Even though intensive sickling of red blood cells may be responsible for lethal outcome there is a connection between sickle cell trait in people lining in countries in which malaria is endemic and the very disease. It is believed that this trait is actually an example of natural selection.

In humans red blood cells are in charge with transfer of oxygen. They are normally in the shape of turgic biconcave discs. In people with sickle cell trait and those suffering from sickle cell disease red blood cells lose their regular shape and become sickle shaped. This specific shape reduces oxygen carrying capacity of red blood cells. Sickle cell disease is considered serious and may eventually cause serious complications in a form of anemia, strokes and lung problems.

In people with sickle cell trait and those with sickle cell disease the very component of red blood cells called hemoglobin is different. The difference between normal hemoglobin and hemoglobin in sickle cells is related to gene mutations. People who have inherited mutated genes from both parents develop sickle cell disease. On the other hand, if only one parent carries mutated gene and it is inherited this will result in sickle cell trait in which not all of the red blood cells are sickle shaped. These people are actual carriers of the mutated genes.

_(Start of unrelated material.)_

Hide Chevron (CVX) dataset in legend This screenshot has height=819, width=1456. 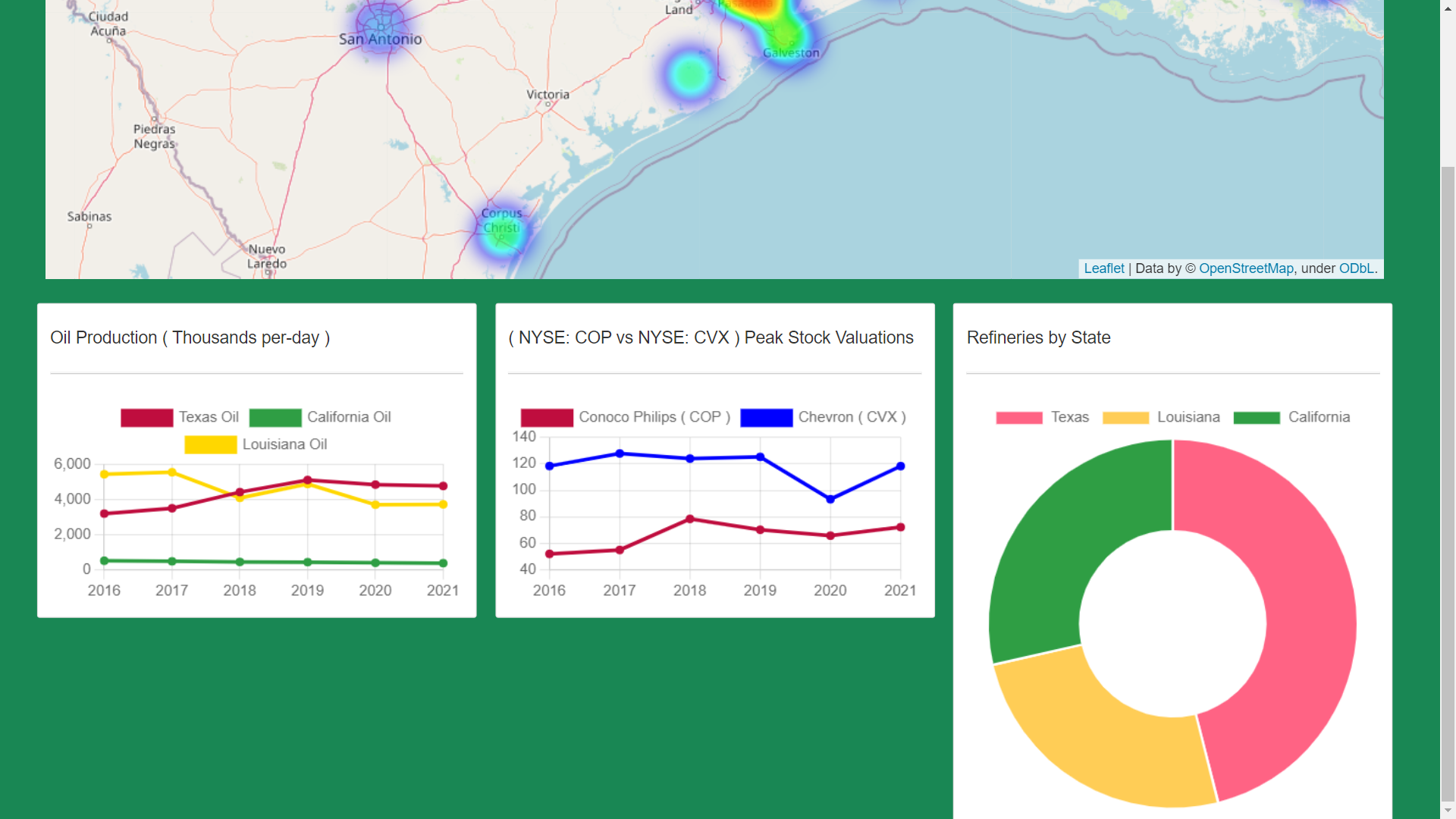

Sickle Cell Trait and Malaria

Malaria is an endemic disease in many African countries. In these countries there is a greater incidence of sickle cell trait. To be more precise, sickle cell trait is found more in people living in lowland areas (where malaria is wide spread and severe) than in people who are located in highland regions. This is why there is a general belief that this trait is associated with the resistance of certain individuals to malaria. There is an evident connection between sickle cell trait and malaria and the association can be explained in several ways.

Parasite causing malaria requires normal and healthy red blood cells to complete its life cycle. If the parasite enters the sickle cell, destruction of the cell does not allow the parasite to fully develop. Furthermore, the parasite requires hemoglobin to thrive. The mutated form of hemoglobin found in sickle cells cannot be ingested by the parasite and the disease does not develop. In people with sickle cell trait red blood cells tend to sickle if the oxygen tension is low. This is what exactly happens when the parasite enters the red blood cell. This way low oxygen tension accelerates the destruction of the affected cell by phagocytes. And finally, abnormal hemoglobin is associated with leakage of potassium from the sickle cells. Since the parasite requires high levels of potassium to fully develop lack of this chemical element reduces chance of the parasite growth.